Yes, it's about the Warsaw Ghetto. But it's also a terrific adventure/survival movie about a man used to the rarefied world of the arts—a luxury, truth be told—being forced to make life and death choices just in order to survive. 
It begins with
Władysław Szpilman (Adrien Brody) performing a concert piece over the radio only to have the program interrupted by Nazi Germany bombing the city. The reaction among the populace is a typical one--great fear leavened by a hope for the best (with a cautious "it can't happen here" disbelief). France and England declare war on Germany, and, with help like that, the crisis can't last long. 

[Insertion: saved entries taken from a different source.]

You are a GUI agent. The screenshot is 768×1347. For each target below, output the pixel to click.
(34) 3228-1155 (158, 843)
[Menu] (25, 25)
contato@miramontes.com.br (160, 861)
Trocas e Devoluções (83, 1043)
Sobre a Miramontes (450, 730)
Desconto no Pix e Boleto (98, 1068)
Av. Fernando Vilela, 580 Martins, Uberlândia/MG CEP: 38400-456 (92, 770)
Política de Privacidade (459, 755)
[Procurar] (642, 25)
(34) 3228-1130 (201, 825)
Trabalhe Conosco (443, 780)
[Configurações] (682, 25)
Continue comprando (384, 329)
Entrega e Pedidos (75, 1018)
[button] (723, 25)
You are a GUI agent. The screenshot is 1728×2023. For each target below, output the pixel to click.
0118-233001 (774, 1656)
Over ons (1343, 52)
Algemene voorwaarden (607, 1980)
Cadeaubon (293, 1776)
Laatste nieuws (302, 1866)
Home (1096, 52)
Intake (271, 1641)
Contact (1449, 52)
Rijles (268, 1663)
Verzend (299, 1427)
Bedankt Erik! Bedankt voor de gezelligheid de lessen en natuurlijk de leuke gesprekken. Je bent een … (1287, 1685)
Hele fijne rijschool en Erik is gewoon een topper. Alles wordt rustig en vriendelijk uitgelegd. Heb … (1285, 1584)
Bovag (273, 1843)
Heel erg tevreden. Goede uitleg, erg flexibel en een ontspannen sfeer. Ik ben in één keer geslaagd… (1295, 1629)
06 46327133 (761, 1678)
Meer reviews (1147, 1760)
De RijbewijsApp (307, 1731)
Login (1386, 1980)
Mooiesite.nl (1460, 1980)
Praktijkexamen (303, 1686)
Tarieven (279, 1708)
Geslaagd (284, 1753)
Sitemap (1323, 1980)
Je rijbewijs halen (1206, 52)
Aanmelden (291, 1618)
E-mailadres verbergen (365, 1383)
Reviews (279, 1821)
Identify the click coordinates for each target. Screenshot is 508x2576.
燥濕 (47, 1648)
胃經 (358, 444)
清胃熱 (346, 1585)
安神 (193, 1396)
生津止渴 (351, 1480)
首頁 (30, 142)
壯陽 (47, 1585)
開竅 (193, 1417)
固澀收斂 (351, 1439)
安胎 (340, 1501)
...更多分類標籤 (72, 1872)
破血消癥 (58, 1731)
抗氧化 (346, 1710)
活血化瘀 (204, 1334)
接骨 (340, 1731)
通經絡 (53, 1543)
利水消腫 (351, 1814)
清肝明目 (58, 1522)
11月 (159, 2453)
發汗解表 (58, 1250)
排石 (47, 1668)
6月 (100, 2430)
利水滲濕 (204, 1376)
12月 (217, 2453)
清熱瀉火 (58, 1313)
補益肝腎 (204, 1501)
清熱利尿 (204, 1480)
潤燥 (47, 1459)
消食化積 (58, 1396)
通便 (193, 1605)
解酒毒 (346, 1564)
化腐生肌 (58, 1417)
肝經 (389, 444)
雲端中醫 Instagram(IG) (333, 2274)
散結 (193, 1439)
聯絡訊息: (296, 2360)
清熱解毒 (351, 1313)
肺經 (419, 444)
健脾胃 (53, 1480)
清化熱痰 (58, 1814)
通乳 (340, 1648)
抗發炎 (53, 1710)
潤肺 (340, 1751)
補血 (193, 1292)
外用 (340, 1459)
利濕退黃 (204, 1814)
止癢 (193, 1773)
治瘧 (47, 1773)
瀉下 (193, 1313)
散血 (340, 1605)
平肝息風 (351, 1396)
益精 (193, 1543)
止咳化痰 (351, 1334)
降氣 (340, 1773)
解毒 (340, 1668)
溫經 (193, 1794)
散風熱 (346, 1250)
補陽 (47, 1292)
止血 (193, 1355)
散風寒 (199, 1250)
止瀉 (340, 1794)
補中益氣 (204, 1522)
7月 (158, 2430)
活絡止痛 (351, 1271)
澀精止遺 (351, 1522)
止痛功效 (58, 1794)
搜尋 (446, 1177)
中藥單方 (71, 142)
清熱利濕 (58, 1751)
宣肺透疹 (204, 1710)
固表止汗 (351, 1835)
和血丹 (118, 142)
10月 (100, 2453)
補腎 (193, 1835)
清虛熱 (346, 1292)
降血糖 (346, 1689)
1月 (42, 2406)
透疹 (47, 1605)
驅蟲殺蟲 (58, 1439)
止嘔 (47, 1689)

But, it does. It gets continually worse with the Polish government cooperating with the Nazis, the Russians presenting an opposing front within the nation, the Jewish population denied jobs and businesses, forced to wear identifying arm-bands, then segregated into the poorest sections of Warsaw.
When the Jews are rounded up to be sent to the Treblinka concentration camp, Wladyslaw is separated from his family by a sympathetic member of the Jewish Ghetto Police and forced into slave labor, while secretly working to smuggle weapons into the ghetto for a rumored uprising.
Wladyslaw manages to escape and for the next three years, with the help of sympathetic friends—and, unbelievably, even one German officer—he manages to eke out an existence during the occupation and war-time bombardments.
*
That its a true story
makes it even more remarkable and a testament to one's will to live. But its also one of Roman Polanski's best films--a straight ahead artful telling of the tale without blandishments or Polanski's usual tendency to throw in some frivolous garbage that devalues the piece. Brody is simply amazing in it (but "Man Alone" movies tend to bring out the best in actors—anyone remember Dr. Hang S. Noor in The Killing Fields? Both actors won Oscars for their respective roles), slowly losing the detached look in his eyes as his situation worsens and worsens. 
One can't help but flash on current events and how a populace can be fooled into thinking "But they wouldn't dare...." Give someone enough power, and they'll dare anything. With enough power, who's going to stop them? 

Well worth seeing if only as a cautionary tale.

* Polanski was undoubtedly drawn to the story as he did basically the same thing growing up in war-time Krakow. He tells of how his family was rounded up for the concentration camps and only surviving because his father shoved him out of line, saying "I don't know you! Get out of here!" He lived under a false identity in a series of foster homes and on his own throughout the rest of the war.